Покотилов поскромничал, взял таксомотор, доехал до Арбатских ворот и дальше пошел пешком. Он решил прогуляться немного перед деловым обедом, хотя погода и не располагала к прогулке: было довольно прохладно. Алексей Дмитриевич неспеша миновал Воздвиженку ( ее открывал чудесный, будто бы из сказки, терем, здание Главного архива Министерства Иностранных Дел, «дедушка русских архивов» — с фигурными наличниками, крутой крышей, острыми башенками, и шатровой колокольней церкви, соединенной переходом с главным зданием; все это сказочное разнообразие было окружено ажурной каменной оградой со стройными башенками), ворота с прорезными бойницами проездной Кутафьи башни, белеющей, точно шатер без крыши, остановился у перил моста через Неглинку, засмотрелся на Кремлевский сад*, раскинувшийся между речушкой и кремлевскими стенами. Это позволило ему уйти от тревог сегодняшнего дня.
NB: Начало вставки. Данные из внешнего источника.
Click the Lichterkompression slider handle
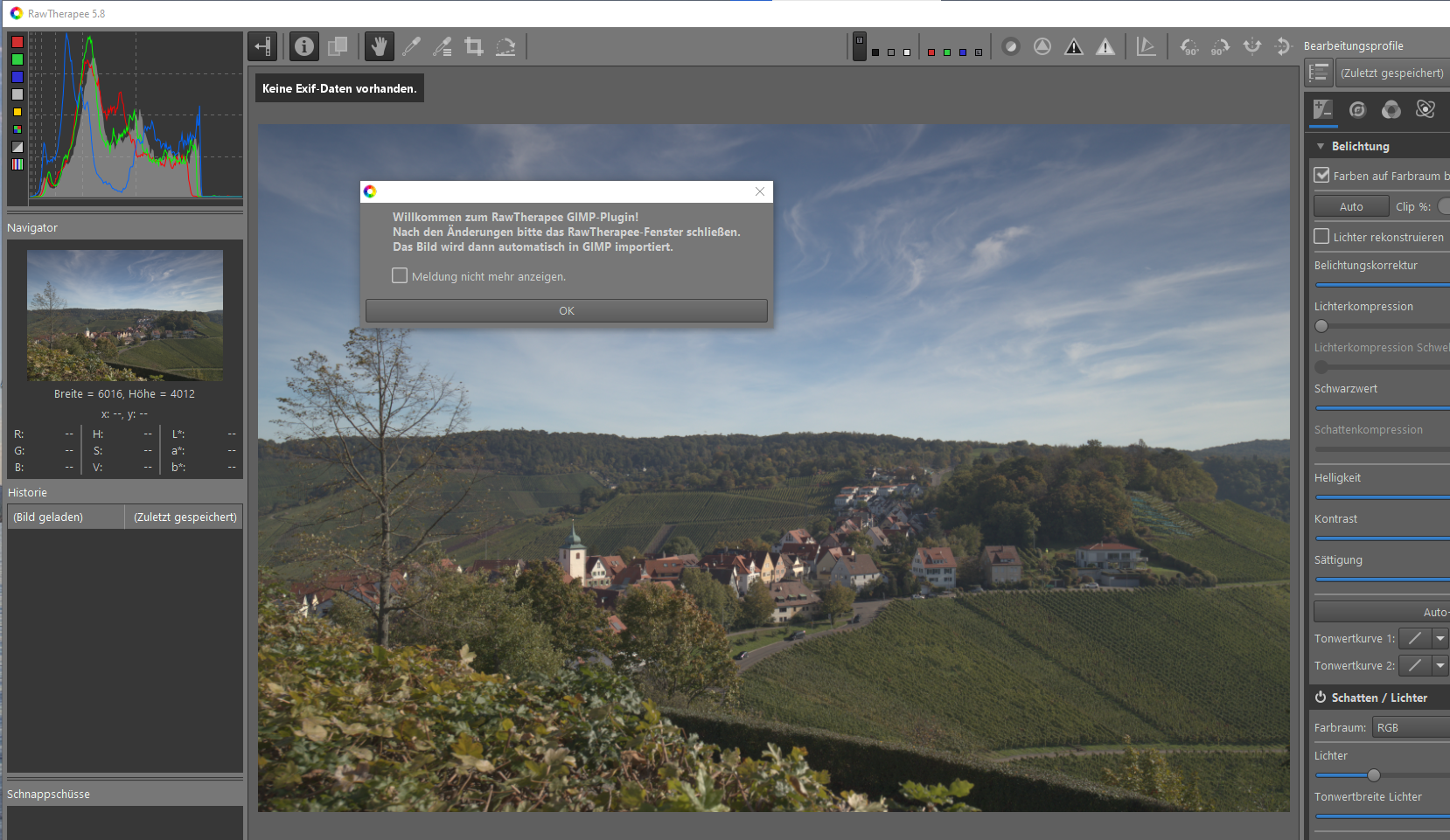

Тревог хватало. В России все как — то, в последние года три, стало тянуться дело, кредиту нет, денег нет, всякие сделки с ужасными проволочками. Да и вообще, был Покотилов в последнее время в брезгливо — раздражительном настроении. Эта Москва и сердила, и подавляла его, и совершенно раздражала его. Он остро чувствовал ее «русопятость», несмотря на отовсюду лезущую европейскость.
Внизу темнели аллеи сада. Сбоку на горе уходил в небо бельведер Румянцевского музея с его стройными павильонами, точно повисший в воздухе над обрывом. Чуть слышно доносилась езда по оголяющейся мостовой…
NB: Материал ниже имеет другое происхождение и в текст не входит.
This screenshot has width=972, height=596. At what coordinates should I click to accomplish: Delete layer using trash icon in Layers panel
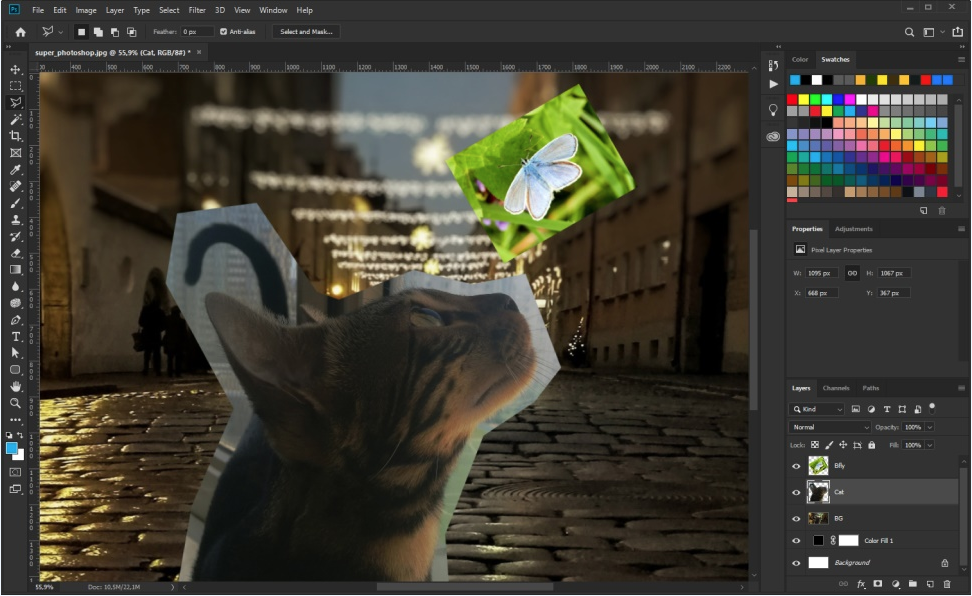pos(946,583)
Покотилов через Троицкий мост прошел в Верхний Кремлевский сад (с моста можно было спуститься в сад по чугунным лестницам) и пошел дальше. Справа, за кремлевской стеной, сухо и однообразно желтел корпус Арсенала, слева, за площадью, у Моисеевской церкви*, белели корпуса Московского военно — топографического училища*. Гул соборных колоколов разливался тонкою заунывною струей. Он скорыми шагами прошел сад, вышел за ограду, повернул вправо, миновал здание бывшего Земского приказа, ныне превращенное в исторический музеум, поднялся на Красную площадь.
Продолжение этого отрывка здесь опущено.